My sister sometimes tells me that cats hurt her feelings. It takes a strong ego (something none of the women in my family are cursed with) to live with a creature who appears not to care if you’re there or not.
Dogs–the gregarious, “can’t wait for you to come in the door”, wagging like a fool kind–can be an amazing ego boost.
I sometimes think about all the burdens I’ve placed on my dogs. They have to suffer my moods and I can’t say to them, “It’s not you, I’m just feeling a little low; don’t take it personally” like I can with my husband (well I can say it but it probably won’t mean as much to them).
And as much as I try to avoid it, I know I interpret their lives through my own patterns of thought and weird neuroses.
I sometimes look deep into Honey’s eyes trying to see if she’s happy. Does she have everything she needs? Is there something that would really make her life better that I’m just not providing?

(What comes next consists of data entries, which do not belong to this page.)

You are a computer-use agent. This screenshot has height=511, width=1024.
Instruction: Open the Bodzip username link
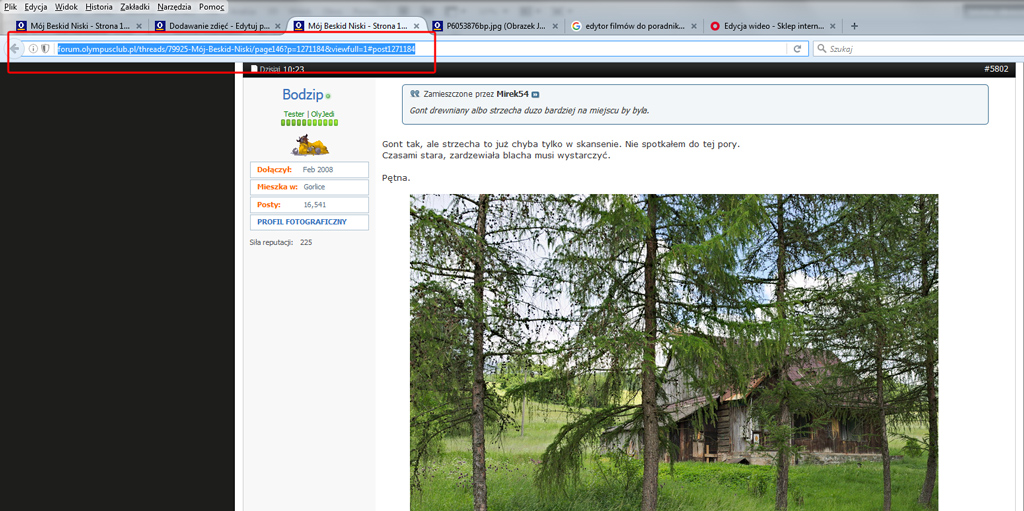pos(302,95)
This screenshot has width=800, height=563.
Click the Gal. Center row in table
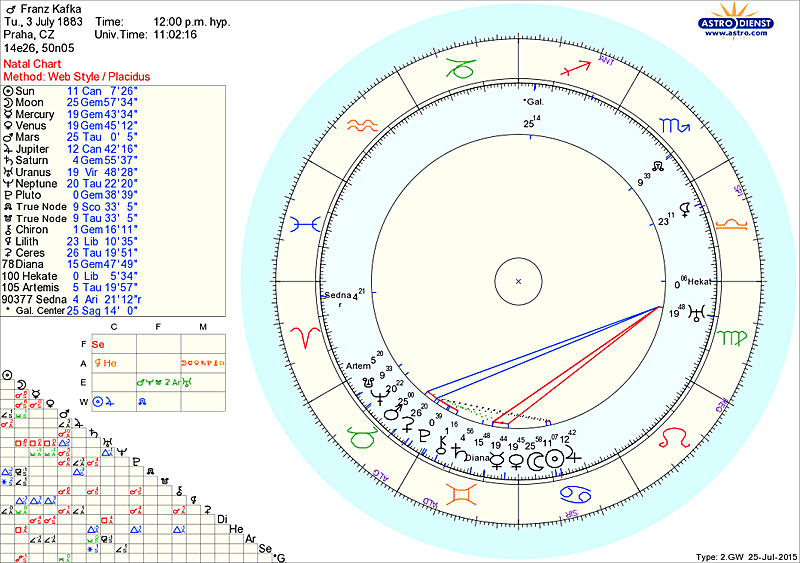coord(60,311)
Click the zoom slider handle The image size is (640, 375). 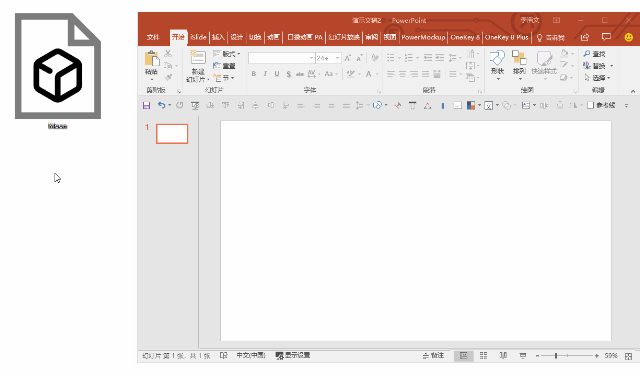tap(556, 356)
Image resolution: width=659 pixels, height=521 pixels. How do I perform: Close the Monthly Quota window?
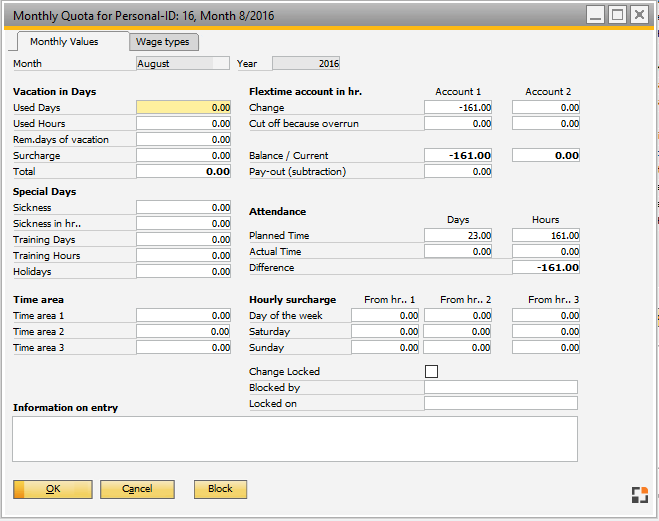[x=639, y=15]
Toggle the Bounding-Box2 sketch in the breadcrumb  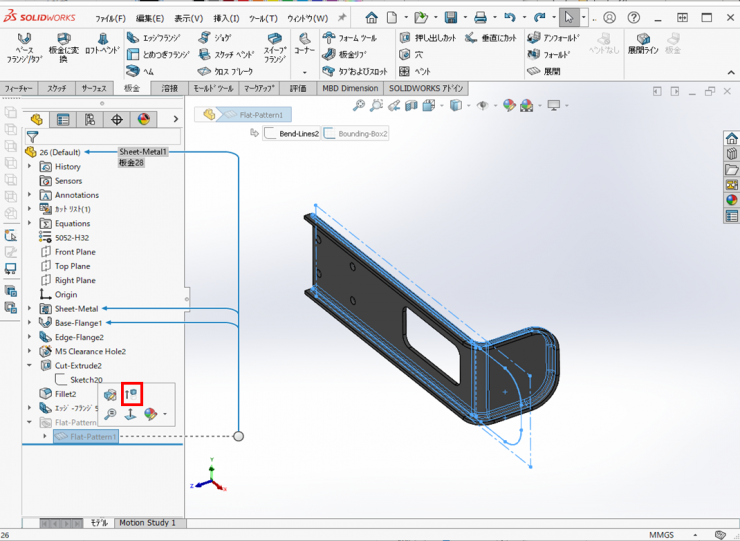pos(354,133)
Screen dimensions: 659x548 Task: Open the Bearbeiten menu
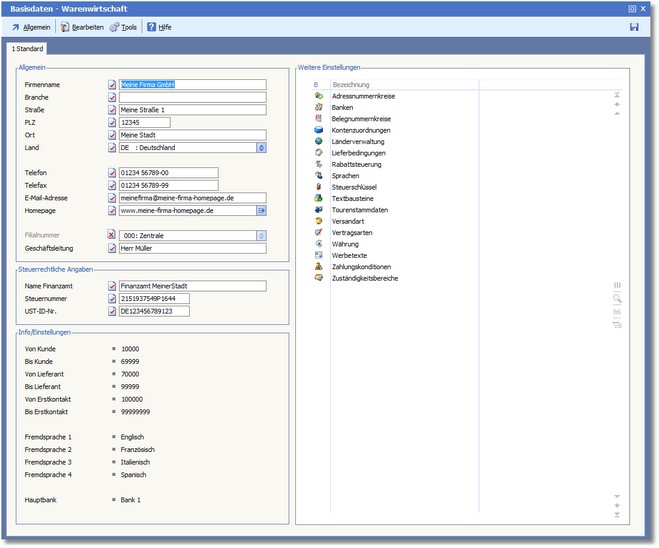click(81, 27)
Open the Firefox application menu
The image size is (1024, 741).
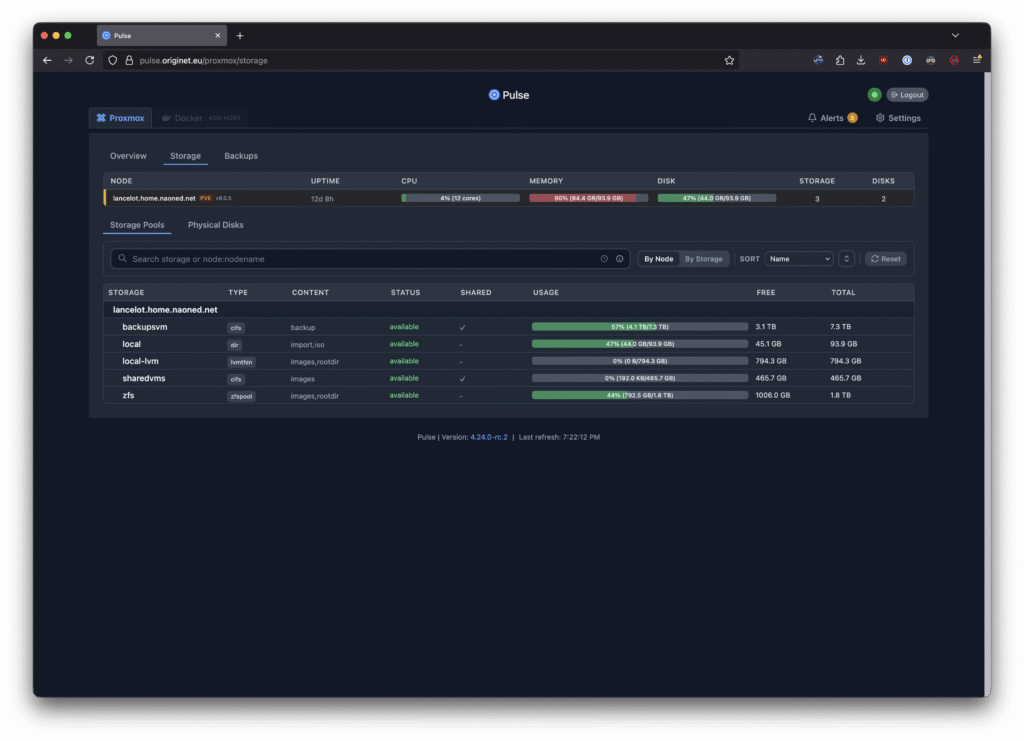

I’ve seen other people pick up their little lap dogs, squeeze them tightly, and murmur in high squeaky tones about the unconditional love their dog gives them even as he’s squirming or licking, or otherwise showing extreme discomfort with all the hugging. I sometimes wonder if I also misread the desires of my dog and what messages I’m missing.

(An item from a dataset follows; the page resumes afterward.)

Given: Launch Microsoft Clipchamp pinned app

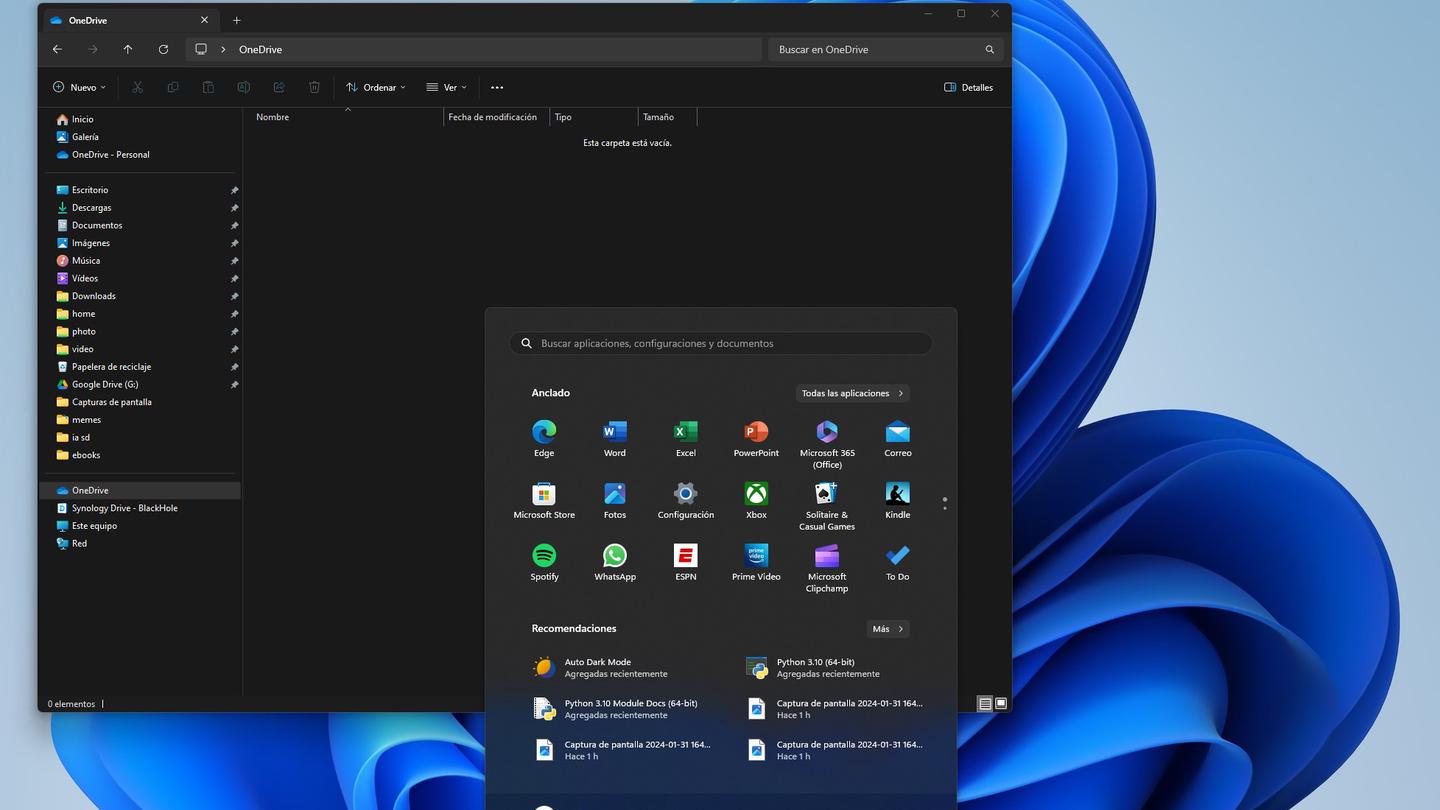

I guess all this wondering is what comes from being in a relationship.
Yes, sometimes I will do something to Honey she just doesn’t enjoy very much. Because I need to and just can’t help myself. Like trying to stroke her fur while we’re playing tug. And she’ll either decide to put up with it or end the game and walk away.

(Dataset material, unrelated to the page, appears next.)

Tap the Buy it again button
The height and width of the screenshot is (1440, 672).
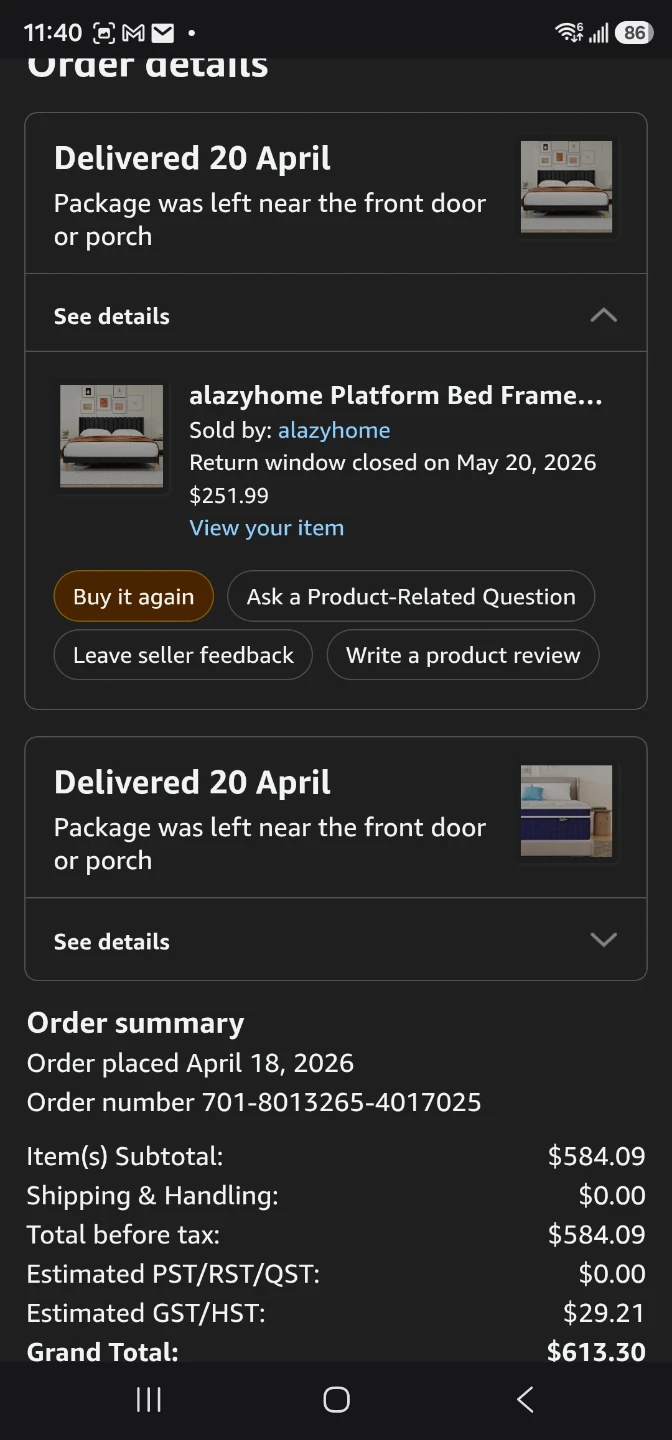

But most of the time, I’ll recognize that Honey doesn’t enjoy being petted all the time. Sometimes she just wants to play. And I’ll put my desires aside and do what she finds fun.
Because Honey can’t speak in English and because she isn’t free to just walk away and find a new home if she finds this one doesn’t meet all her needs, I’ll never know if she’s perfectly content.
That’s why I’ll need to keep nurturing the relationship. Pay attention to what gives her joy. Balance my needs with hers. And try very hard not to only see her as a reflection of my own weird mind.
How do your animals reflect your thoughts and dreams? Do you “check in” on your relationship? How do you know when you’re doing a good job?